Let $\phi(A)$ denote the Boolean observation of whether $v_1$ and $v_2$ are connected in system A. They say:
"[The] observation ($\phi$) fails to preserve the join operation."
At first this sounded backward to me. Isn't it that joining fails to preserve the (connectedness) observation? So I continued. They define an ordering on systems, and an ordering on Booleans, and point out that
$\phi$ preserves order but not join
What does it mean for $\phi$ to preserve order? By the usual interpretation, it means:
A ≤ B ⇒ Φ(A) ≤ Φ(B)
This makes sense because they've defined ≤ on systems (are all connections in A present in B?) and on Booleans (True > False). So, returning to whether observation preserves join, we should replace order (≤) with join (∨):
A ∨ B ⇒ Φ(A) ∨ Φ(B)
But what on earth could A ∨ B mean as a Boolean?

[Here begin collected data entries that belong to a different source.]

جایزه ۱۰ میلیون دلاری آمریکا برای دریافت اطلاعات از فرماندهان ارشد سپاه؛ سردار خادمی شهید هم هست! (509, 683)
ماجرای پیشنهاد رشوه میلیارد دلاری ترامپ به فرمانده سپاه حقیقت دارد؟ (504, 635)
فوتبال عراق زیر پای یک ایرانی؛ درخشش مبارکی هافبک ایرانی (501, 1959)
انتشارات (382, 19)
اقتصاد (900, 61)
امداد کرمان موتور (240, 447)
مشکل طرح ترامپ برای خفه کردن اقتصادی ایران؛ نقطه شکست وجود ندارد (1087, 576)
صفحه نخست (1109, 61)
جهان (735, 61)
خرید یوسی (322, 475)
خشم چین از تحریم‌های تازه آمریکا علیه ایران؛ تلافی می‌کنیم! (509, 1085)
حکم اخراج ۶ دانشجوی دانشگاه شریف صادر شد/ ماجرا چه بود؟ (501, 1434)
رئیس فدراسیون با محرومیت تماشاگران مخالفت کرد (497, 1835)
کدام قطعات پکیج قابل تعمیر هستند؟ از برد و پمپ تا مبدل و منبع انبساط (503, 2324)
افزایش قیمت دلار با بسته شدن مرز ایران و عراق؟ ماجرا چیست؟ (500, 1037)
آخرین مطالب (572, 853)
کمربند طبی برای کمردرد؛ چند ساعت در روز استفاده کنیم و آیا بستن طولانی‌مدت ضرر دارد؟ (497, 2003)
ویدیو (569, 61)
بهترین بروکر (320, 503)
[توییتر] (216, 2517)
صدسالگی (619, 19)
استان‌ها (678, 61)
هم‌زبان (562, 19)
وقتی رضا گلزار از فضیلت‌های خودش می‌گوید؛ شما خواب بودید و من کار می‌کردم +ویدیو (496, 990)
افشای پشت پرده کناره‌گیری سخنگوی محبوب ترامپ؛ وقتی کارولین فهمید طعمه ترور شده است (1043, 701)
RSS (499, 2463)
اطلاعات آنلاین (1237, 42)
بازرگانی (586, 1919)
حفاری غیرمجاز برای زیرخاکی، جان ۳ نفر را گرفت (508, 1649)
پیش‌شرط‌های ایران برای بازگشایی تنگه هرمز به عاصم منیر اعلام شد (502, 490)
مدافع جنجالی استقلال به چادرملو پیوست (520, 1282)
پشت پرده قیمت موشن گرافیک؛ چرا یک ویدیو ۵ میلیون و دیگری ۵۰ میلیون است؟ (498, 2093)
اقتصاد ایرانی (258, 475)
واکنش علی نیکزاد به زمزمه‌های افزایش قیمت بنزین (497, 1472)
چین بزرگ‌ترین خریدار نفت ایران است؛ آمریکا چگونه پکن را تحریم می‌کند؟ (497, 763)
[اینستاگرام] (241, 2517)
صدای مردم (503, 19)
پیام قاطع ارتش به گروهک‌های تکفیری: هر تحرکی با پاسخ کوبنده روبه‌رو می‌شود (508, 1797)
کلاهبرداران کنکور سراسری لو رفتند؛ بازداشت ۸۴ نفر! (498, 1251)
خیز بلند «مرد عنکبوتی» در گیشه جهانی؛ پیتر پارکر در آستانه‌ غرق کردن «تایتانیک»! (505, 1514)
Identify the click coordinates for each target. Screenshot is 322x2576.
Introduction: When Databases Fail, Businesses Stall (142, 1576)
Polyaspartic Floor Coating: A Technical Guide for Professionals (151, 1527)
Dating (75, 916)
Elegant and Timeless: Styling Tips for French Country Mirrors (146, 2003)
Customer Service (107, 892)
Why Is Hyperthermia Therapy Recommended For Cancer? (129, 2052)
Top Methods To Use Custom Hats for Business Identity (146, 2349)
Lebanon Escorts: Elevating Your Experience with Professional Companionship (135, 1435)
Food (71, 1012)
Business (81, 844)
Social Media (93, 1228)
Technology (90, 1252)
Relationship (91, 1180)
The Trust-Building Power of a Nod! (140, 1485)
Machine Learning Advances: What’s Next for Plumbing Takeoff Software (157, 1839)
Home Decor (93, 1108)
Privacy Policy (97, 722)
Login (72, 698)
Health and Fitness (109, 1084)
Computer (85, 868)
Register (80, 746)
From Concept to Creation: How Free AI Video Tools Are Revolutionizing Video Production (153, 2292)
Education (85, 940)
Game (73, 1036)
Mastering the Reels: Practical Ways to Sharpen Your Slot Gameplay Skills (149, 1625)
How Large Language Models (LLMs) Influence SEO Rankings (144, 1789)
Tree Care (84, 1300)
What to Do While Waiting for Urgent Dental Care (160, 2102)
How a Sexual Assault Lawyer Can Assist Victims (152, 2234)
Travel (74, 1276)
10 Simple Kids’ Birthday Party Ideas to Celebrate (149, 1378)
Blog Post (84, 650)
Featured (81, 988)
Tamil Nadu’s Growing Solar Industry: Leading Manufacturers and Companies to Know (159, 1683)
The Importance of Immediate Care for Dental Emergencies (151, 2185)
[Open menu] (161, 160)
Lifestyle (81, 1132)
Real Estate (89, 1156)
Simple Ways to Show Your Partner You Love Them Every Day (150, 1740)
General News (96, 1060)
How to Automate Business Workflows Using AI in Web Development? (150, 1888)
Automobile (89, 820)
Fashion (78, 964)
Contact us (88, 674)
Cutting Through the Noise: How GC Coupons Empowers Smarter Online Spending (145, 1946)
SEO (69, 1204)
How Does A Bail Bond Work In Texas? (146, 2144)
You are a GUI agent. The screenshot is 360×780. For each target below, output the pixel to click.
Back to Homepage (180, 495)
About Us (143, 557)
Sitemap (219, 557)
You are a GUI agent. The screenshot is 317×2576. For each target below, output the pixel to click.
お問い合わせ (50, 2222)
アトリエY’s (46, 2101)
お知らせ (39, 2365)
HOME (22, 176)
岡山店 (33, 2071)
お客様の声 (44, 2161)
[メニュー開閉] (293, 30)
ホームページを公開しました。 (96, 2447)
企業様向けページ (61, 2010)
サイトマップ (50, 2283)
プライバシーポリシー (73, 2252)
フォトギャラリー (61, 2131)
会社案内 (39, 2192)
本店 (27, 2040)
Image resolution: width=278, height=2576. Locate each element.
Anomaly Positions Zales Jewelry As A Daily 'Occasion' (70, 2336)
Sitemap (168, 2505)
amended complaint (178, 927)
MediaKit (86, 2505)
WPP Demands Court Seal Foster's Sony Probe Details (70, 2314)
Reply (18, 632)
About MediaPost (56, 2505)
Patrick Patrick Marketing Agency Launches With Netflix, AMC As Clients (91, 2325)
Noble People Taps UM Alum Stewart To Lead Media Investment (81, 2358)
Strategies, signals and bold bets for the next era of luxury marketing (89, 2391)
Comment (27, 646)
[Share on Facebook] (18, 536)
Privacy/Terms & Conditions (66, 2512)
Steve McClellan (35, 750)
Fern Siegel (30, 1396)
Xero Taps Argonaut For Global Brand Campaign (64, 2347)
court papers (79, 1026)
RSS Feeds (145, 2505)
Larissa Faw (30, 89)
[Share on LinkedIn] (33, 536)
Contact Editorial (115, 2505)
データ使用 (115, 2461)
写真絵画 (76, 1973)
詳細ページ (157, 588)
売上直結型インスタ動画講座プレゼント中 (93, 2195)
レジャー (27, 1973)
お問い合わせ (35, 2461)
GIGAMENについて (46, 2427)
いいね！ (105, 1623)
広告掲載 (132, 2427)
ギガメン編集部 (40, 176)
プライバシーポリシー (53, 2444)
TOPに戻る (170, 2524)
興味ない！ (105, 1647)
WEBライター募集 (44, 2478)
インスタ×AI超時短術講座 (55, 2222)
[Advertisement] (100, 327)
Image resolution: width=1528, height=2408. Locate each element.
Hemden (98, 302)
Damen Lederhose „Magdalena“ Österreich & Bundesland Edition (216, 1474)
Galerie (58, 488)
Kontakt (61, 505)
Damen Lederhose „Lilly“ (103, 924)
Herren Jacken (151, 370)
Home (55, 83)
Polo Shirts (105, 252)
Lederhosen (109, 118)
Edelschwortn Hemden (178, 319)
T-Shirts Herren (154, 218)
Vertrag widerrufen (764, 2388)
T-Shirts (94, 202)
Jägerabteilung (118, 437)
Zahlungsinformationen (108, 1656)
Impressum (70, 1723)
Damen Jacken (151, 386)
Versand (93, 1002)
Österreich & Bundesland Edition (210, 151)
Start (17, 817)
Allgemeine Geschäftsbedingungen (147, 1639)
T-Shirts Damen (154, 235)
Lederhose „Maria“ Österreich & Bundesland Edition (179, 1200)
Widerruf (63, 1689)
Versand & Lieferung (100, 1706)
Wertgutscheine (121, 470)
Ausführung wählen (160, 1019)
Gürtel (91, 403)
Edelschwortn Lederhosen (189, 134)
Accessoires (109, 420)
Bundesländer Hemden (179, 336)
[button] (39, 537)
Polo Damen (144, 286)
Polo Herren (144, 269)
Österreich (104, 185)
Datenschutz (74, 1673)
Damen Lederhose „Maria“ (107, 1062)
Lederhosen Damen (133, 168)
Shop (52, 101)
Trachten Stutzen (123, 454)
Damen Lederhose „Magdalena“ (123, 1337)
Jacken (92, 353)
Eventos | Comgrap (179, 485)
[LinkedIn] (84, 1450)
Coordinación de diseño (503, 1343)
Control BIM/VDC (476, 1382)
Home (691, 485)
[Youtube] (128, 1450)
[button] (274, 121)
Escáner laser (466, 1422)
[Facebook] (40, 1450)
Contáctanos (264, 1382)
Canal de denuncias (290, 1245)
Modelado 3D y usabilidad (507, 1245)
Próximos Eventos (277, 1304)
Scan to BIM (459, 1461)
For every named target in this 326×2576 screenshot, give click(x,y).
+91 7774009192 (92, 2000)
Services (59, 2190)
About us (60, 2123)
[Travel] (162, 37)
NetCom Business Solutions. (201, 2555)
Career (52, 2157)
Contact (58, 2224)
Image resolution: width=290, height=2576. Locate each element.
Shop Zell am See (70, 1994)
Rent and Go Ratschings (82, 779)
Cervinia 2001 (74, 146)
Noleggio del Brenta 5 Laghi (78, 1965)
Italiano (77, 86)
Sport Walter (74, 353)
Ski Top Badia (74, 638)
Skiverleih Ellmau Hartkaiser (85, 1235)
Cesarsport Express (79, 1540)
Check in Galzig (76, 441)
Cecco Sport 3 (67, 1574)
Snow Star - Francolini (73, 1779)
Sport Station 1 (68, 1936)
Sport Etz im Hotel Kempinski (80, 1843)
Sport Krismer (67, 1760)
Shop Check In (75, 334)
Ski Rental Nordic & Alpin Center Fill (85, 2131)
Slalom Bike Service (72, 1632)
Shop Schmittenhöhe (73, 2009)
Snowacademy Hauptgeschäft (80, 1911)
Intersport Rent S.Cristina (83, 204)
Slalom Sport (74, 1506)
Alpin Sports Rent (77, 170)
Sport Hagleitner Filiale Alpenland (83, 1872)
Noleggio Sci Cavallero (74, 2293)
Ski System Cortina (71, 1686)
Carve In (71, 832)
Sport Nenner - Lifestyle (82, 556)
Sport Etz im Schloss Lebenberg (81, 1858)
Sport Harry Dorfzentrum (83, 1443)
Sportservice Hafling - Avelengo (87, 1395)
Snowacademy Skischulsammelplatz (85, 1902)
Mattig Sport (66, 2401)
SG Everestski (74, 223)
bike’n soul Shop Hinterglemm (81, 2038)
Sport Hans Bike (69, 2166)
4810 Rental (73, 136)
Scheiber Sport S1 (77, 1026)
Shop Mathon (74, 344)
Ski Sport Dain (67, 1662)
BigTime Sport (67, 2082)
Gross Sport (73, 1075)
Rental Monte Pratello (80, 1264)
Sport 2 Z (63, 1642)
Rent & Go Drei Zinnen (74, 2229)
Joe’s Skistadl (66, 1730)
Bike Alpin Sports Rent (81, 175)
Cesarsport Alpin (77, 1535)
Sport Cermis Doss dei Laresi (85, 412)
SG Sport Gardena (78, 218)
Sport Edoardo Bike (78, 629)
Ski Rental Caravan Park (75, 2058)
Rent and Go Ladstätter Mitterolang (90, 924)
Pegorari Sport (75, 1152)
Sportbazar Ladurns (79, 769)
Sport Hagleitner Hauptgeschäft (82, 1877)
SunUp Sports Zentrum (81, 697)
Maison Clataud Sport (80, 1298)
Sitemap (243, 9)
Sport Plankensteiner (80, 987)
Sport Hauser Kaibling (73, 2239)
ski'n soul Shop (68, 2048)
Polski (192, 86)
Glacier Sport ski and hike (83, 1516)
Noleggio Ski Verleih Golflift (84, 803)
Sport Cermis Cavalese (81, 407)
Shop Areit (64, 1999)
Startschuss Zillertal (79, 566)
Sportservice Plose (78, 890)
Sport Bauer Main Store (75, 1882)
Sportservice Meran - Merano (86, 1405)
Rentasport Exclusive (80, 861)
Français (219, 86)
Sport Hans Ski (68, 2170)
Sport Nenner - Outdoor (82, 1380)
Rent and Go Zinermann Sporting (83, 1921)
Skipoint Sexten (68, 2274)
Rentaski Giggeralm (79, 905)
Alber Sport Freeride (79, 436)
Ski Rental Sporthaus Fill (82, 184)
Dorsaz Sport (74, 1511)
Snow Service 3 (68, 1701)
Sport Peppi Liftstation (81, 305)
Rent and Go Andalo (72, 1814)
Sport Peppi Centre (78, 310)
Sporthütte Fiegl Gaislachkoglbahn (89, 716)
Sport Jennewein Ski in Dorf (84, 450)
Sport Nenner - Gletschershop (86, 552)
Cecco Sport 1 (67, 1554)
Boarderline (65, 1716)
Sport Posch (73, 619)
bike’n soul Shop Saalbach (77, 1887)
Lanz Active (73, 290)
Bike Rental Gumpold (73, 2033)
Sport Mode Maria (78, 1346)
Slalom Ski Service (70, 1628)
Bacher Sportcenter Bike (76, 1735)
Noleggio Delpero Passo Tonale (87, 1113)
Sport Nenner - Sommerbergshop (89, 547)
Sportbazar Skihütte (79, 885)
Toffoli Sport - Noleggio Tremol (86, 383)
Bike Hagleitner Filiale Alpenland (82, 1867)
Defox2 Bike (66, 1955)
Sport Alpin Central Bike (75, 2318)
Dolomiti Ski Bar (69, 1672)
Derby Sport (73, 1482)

The text explains with an example of two systems (A and B) for which Φ(A) is false and Φ(B) is false yet Φ(A ∨ B) is true. This seems to suggest that the meaning might be:
Φ(A ∨ B) $\nRightarrow$ (or $\neq$?) Φ(A) ∨ Φ(B)
This works, but seems like the wrong interpretation for two reasons:
- They haven't defined join on Booleans at this point in the book. Surely they wouldn't expect that we've predicted this operation.
- It doesn't fit the same pattern as for order.
Alternatively, if this is the expression for "Φ fails to preserve ∨," then "Φ preserves ≤" seems like it ought to be:
Φ(A ≤ B) ⇒ (or =) Φ(A) ≤ Φ(B)
But this makes no sense either. So what is it that they mean?
When they say "the observation $\Phi$ fails to preserve the join operation, they mean that in general $\Phi(A \vee B) \neq \Phi(A) \vee \Phi(B)$.
It can be a little bit confusing because "$\Phi$ preserves joins" means that an equality ($\Phi(A \vee B) = \Phi(A) \vee \Phi(B)$) holds, while "$\Phi$ preserves order" means that an implication ($A \leq B \Rightarrow \Phi(A) \leq \Phi(B)$) is true, but this is the standard usage in mathematics.